Vier Gastronomien, Cocktail-Catering, eine Spirituosenboutique, Tasting-Events für Genießer und ein Schulungsprogramm für den Nachwuchs: Dominik Galander aus Berlin hat sein Business binnen sieben Jahren von einer kleinen Bar zu einer Bar-Gruppe ausgebaut. Über Zufälle und Systemdenken, lärmende Shaker und fruchtige Drinks.
Wir sitzen im „Galander“ in der Großbeerenstraße in Berlin, eröffnet 2009. „Ich war eigentlich total zufrieden mit der Bar hier. Wir hatten coole Abende, wir konnten zu dritt davon leben, es war gemütlich“, sagt Dominik Galander. Wenn er so zufrieden war, warum ist dann nicht einfach alles bei einer Bar geblieben? Wieso ist „Galander“ heute ein kleiner Berliner Bar-Kosmos mit vier Bars, einer Schulungs-Bar und einem Spirituosen-Fachgeschäft, dem „Galander Liquor Store“ gleich nebenan? Plus Catering, plus bundesweitem Förderungsprogramm für den Nachwuchs?

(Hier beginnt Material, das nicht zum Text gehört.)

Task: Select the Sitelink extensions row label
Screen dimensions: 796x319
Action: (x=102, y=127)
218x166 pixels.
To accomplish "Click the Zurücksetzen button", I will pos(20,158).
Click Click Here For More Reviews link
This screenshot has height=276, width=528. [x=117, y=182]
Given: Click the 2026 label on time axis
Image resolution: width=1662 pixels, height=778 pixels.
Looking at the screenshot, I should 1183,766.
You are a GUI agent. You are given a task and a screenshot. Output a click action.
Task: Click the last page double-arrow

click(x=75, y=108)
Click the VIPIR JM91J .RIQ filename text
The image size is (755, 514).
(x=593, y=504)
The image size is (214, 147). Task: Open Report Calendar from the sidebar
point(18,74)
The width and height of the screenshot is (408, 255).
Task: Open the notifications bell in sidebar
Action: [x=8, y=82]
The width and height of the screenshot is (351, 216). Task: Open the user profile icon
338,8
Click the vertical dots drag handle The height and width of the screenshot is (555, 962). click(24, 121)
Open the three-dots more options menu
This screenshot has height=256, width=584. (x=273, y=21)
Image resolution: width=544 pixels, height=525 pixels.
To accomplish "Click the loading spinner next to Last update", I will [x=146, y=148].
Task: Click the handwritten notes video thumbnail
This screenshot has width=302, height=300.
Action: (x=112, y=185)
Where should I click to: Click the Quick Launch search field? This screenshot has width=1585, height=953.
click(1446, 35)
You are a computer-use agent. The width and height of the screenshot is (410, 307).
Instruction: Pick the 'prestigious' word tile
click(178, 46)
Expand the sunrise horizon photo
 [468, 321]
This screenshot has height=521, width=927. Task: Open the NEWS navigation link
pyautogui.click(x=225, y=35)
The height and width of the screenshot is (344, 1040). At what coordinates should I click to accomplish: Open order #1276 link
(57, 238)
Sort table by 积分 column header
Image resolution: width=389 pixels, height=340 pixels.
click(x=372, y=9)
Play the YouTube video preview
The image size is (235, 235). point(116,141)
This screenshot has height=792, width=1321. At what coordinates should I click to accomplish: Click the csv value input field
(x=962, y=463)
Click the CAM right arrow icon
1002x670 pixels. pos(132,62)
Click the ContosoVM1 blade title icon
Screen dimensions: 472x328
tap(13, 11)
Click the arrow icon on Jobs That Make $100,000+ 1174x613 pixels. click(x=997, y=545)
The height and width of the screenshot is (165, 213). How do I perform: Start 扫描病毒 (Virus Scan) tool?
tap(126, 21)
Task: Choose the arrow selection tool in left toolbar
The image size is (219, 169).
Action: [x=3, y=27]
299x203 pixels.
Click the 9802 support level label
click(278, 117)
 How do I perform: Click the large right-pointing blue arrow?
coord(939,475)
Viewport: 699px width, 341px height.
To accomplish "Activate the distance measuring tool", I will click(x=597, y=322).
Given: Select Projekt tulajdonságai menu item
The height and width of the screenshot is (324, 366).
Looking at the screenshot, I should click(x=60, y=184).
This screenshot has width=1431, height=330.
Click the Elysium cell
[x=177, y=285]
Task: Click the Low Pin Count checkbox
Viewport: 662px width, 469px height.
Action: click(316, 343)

„Zufälle“, erklärt uns der Ur-Berliner. „Ich habe ja schon immer Catering als Nebengeschäft betrieben. Ein Mitstreiter wollte seine Kiezkneipe loswerden und hat mich gefragt, ob ich sie kaufen will.“ Das war das „Schatzi“ am belebten Kottbusser Tor. Eigentlich habe er keine große Lust darauf gehabt, aber dann fand man doch eine Idee, wie sich der Ort würde bespielen lassen: Als „Bier-Bar“, als Hybrid aus Kneipe und Cocktailbar, mit handwerklichem Bier vom Fass und gut geschüttelten Drinks. Gesagt, getan – die „Brugge Bar“ eröffnete 2011. Fabian Gusdorf, der bei Dominik seine Barkeeper-Ausbildung absolviert hat, übernahm die Leitung und die Verantwortung für das operative Geschäft.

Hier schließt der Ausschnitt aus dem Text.